PhD in trace gas flux sensing in Arctic permafrost environments
Climate change has important effects at high-latitudes and Arctic communities have strong interests in understanding the scales and impacts of amplified warming. In Alaska, CH4 emitted from thermokarst lakes is poised to increase the radiative effect this century but substantial disagreement surrounds the timing and scale. The proposed work brings together Alaskan communities with social and natural scientists to examine changes in inland thermokarst lake environments and effects on Yukon River watershed villages and global climate.
We invite applications for a PhD student at the University of Colorado, Boulder, to be affiliated with the Precision Laser Diagnostics Laboratory. The applicant will be expected to perform biosphere-atmosphere methane flux modeling using trace gas observations.
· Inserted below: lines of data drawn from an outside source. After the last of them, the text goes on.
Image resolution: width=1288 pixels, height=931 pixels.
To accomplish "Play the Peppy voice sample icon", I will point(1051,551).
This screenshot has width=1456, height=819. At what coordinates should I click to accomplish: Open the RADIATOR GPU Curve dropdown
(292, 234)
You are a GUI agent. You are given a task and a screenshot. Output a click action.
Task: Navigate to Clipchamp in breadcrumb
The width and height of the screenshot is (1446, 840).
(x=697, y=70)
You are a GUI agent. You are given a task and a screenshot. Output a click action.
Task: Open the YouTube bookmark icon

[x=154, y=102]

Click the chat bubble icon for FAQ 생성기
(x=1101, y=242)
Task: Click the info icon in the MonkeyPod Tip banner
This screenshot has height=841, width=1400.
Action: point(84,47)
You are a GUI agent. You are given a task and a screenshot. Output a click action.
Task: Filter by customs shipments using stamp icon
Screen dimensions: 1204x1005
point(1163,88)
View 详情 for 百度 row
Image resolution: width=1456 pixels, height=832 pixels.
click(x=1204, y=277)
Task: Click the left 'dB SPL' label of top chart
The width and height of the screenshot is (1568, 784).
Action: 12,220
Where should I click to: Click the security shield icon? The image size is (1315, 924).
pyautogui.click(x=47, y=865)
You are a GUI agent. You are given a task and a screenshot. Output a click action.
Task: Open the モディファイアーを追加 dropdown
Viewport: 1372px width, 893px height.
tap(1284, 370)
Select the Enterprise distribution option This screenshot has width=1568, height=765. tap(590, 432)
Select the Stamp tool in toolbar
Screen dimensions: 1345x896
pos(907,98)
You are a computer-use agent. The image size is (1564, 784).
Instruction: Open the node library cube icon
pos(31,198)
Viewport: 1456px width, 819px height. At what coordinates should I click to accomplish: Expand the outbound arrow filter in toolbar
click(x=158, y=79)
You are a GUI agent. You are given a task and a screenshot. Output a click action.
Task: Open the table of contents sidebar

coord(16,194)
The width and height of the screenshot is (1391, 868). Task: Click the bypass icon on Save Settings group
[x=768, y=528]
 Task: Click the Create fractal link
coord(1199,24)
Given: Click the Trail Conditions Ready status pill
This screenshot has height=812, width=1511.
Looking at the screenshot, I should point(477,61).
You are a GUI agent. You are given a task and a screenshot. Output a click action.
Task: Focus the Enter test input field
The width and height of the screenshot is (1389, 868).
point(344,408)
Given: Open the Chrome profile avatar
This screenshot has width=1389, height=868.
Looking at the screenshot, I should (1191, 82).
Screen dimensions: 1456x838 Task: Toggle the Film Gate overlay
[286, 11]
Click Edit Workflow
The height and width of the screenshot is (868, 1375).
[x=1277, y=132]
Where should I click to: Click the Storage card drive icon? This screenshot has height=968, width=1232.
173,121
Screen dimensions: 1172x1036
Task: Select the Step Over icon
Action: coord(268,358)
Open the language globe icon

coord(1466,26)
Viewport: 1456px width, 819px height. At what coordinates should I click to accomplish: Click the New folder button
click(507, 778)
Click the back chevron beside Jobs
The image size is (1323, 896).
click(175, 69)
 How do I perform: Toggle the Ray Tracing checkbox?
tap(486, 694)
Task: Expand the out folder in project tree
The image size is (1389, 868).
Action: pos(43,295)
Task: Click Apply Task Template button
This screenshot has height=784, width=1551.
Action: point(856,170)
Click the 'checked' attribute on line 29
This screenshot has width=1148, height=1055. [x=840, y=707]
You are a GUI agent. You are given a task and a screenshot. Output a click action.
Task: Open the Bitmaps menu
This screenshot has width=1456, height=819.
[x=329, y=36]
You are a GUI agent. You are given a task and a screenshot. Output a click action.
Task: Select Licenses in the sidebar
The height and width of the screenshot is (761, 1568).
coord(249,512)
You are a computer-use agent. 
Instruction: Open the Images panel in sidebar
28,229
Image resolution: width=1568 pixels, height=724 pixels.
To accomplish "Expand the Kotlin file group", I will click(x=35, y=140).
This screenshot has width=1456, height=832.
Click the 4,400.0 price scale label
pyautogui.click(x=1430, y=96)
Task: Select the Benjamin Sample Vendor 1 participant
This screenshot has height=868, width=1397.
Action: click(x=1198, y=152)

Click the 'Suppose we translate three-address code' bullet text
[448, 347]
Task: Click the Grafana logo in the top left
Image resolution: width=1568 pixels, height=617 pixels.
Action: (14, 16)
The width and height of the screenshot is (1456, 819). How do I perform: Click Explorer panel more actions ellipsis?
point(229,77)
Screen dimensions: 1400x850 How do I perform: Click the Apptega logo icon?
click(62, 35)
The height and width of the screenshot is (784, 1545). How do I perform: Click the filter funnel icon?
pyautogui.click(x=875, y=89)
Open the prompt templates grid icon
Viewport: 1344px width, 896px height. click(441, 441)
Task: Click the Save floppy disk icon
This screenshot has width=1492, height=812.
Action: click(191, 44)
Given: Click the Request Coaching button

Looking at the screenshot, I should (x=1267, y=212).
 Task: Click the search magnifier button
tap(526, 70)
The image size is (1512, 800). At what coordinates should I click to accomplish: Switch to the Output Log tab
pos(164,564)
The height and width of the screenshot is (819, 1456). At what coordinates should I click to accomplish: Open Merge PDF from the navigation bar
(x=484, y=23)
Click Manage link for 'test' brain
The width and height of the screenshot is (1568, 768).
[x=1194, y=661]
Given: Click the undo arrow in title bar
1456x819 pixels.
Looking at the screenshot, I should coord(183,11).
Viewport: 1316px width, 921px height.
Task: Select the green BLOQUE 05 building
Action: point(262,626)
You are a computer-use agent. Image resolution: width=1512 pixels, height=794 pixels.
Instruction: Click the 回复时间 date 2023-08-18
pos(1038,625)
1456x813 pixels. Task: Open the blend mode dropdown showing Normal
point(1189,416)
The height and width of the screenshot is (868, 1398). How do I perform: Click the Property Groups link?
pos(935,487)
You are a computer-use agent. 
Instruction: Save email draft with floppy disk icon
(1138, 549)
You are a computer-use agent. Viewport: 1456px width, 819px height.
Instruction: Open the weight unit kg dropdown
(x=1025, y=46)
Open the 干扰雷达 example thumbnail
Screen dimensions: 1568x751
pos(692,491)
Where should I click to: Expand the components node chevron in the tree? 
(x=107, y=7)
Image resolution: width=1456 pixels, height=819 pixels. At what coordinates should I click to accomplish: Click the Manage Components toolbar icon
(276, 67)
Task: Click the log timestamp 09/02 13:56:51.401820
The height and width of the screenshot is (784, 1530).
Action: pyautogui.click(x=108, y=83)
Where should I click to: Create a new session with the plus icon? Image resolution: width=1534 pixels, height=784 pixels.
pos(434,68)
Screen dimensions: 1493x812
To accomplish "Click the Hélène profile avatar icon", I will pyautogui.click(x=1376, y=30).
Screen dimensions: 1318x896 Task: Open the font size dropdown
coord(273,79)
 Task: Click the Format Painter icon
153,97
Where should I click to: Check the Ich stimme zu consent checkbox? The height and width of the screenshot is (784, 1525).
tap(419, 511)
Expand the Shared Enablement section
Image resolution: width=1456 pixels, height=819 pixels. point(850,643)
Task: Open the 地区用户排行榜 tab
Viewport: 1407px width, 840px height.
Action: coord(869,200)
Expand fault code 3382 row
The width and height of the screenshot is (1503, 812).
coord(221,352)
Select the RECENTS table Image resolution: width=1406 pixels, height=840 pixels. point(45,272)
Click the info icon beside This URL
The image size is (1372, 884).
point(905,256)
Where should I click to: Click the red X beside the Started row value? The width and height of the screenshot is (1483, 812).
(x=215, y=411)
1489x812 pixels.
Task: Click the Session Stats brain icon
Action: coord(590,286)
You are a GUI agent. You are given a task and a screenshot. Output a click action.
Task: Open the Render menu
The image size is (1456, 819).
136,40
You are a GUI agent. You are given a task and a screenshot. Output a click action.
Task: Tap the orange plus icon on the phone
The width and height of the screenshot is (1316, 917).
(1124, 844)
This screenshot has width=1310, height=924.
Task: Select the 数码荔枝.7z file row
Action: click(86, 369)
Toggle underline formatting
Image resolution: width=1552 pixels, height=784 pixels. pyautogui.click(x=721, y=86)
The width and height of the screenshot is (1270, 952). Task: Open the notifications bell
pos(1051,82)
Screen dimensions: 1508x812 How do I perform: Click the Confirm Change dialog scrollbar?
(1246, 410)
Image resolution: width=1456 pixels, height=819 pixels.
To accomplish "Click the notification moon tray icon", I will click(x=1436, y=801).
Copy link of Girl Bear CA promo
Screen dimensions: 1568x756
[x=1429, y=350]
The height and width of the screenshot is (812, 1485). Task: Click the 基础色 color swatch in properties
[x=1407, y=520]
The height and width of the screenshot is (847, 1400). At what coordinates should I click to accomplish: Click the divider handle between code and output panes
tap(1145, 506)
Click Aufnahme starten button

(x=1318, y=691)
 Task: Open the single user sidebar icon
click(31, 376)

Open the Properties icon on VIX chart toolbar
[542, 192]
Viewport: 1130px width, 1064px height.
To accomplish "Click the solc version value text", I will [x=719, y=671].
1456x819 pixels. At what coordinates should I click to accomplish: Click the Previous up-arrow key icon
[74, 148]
The applicant will also be expected to assist in the field deployment of a dual frequency comb spectrometer in the Arctic and become capable of monitoring and maintaining measurements remotely from the University of Colorado campus. Additional travel to the Arctic to assist with auxiliary measurements and instrument upkeep will be expected (~1 month of travel / year).
The ideal candidate will have a background in engineering and a strong interest in and/or background in biogeochemistry and/or biosphere-atmosphere fluxes of trace gases. The student will be advised by faculty in CU Engineering and at the Cooperative Institute for Research in Environmental Sciences (CIRES) and will additionally work closely with collaborators at the Institute for Arctic and Alpine Research (INSTAAR) and the University of Alaska, Fairbanks. The student's home department and degree program are negotiable.
The position is for the duration of the PhD. The ideal start date is for the Fall 2020 semester.